Material for this exercise –
+ + + +

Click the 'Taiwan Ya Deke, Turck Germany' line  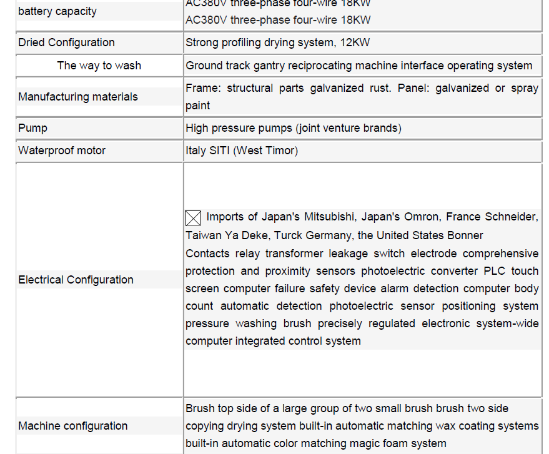pos(334,235)
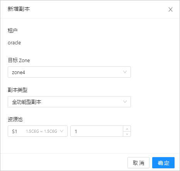Screen dimensions: 180x171
Task: Increase the resource pool unit count with the up arrow
Action: click(127, 129)
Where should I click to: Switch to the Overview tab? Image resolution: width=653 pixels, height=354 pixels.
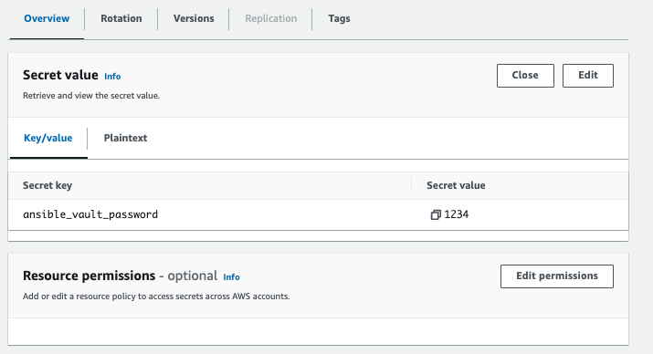point(47,19)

+ + + +

Objective – Copy the material word for word, starting at the line that contains "Where should I" and ending at the end of the material. Leave out the pictures.

Result of this task –
Where should I click to: Switch to the Overview tab? Image resolution: width=653 pixels, height=354 pixels.
point(47,19)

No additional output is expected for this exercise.